Running out of disk space, which is indicated by the No space left on device message. As a rule of thumb, Spark job input should not be more than executor_count * executor_disk_size / 2.
There might be accidental task failures, especially for tasks that interact with external services. They are retried, and so some time is wasted, but it is rarely important.

Unused executors

The unused executors metric shows what percentage of time the executors are running without actually executing any tasks.

More formally:

We compute maximum possible task time as total_executor_run_time * core_count
We decide there’s inefficiency if task_time / max_possible_task_time < 0.4 and max_possible_task_time > 560 min
If so, we report inefficiency score as max_possible_task_time - task_time

While the actual task time is always less than 100% utilization of all executors, if it is considerably less it means that for a long of time, executors or some of their cores are not doing anything, while still reserving the codes.

Typical reasons that can be optimized include:

Executes are idle while some synchronous operations are performed on driver. For example, a driver might collect() data and call external API on each row. In that case, it’s possible to either
- Perform the operations on executors, for example using DataFrame.foreach
- Reduce the number of executors by decreasing the spark.dynamicAllocation.maxExecutors parameter.
Large DataFrame is being saved using df.repartition(numPartitions = 1), usually to avoid creating many small files. In that case, it is recommended to dynamically compute the desired number of partitions given the desired size of Parquet files and input data.

Skew

Skew is a classic problem when one or several partitions take considerably more time than others, and the total job uptime is much higher that would be if time is equally distributed.
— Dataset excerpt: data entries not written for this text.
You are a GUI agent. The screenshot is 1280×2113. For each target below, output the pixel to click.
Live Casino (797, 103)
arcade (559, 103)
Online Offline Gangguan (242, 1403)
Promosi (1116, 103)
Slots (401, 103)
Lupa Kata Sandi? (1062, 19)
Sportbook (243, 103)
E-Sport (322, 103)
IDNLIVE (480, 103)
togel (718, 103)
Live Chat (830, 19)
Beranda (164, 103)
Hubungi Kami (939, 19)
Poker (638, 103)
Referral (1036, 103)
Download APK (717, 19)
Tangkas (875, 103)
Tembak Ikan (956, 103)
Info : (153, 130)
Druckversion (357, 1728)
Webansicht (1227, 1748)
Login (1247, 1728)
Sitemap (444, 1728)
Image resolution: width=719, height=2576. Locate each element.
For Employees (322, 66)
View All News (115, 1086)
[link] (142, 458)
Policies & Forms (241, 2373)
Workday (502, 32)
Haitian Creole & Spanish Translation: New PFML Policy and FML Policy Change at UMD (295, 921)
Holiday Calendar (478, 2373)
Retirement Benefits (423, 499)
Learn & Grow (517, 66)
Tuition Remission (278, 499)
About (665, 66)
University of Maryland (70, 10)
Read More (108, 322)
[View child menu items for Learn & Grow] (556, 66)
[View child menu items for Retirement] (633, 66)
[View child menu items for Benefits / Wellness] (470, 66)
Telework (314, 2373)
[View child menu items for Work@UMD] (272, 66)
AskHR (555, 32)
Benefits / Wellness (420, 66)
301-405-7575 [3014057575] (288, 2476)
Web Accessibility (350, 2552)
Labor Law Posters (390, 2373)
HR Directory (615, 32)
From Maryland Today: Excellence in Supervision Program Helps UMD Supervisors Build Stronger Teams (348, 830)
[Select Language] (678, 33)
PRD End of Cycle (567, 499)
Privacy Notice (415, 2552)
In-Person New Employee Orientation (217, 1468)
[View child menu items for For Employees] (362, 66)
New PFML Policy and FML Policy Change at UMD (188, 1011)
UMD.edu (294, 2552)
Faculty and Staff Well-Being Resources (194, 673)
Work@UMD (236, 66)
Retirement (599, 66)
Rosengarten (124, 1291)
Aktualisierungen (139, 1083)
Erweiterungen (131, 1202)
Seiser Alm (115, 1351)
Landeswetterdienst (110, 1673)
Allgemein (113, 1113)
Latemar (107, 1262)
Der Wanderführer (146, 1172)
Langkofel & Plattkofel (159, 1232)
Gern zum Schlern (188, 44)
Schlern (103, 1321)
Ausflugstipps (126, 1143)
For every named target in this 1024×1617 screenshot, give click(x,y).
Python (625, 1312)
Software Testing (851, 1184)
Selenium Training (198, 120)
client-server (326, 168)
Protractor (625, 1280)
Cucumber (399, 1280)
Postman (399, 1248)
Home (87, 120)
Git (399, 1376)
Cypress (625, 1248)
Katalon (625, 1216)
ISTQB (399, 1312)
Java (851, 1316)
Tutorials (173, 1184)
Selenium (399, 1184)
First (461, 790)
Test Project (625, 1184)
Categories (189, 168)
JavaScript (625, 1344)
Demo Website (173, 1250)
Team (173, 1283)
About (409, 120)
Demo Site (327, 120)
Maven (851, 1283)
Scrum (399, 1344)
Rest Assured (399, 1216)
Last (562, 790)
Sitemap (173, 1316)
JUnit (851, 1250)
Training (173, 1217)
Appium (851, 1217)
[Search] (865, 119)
The metric contains the sum of taskTimeMax - taskTime95Percentile across all stage, in minutes, but only if the condition (taskTimeMax - taskTime95Percentile) > 5min and taskTimeMax/taskTime95Percentile > 10 holds. In other words, counting only skews that can seriously affect the run time.

If skew is found, it is necessary to determine which data cause it. Often, it is caused by nulls, or other placeholder values such as UNKNOWN in join/group columns. The salting technique can be used to address this problem.

Starting with Spark 3, the adaptive query execution (AQE) can often automatically correct skew for joins. However, it is limited and skew can happen in presense of window functions, grouping and partition coalesce.

App time problem

The app time problem field contains the number of Spark application which took too long to execute. The exact condition right now is "App uptime" > 8h or "Total task time" > 1000h.

While long-running jobs are sometimes necessary, they generally deserve investigation, because:

It might be a result of hangs, or accidental processing of excessive data (for example, recomputing all history every day)
Long-running job is fragile — a recoverable error might still cause a lot of wasted time. Therefore, long running jobs are better split into smaller incremental jobs.

Input size

The input size problem field contains the number of Spark application that read a lot of data. Specifically, the limit is 3TB.

While in some cases, reading a lot of data is necessary, and while it might happen as result of a large backfill job, for regular application it’s recommended to check if reading all the data is necessary, or whether it’s possible to make the job incremental, reading just one day and appending the data to the previously computed tables.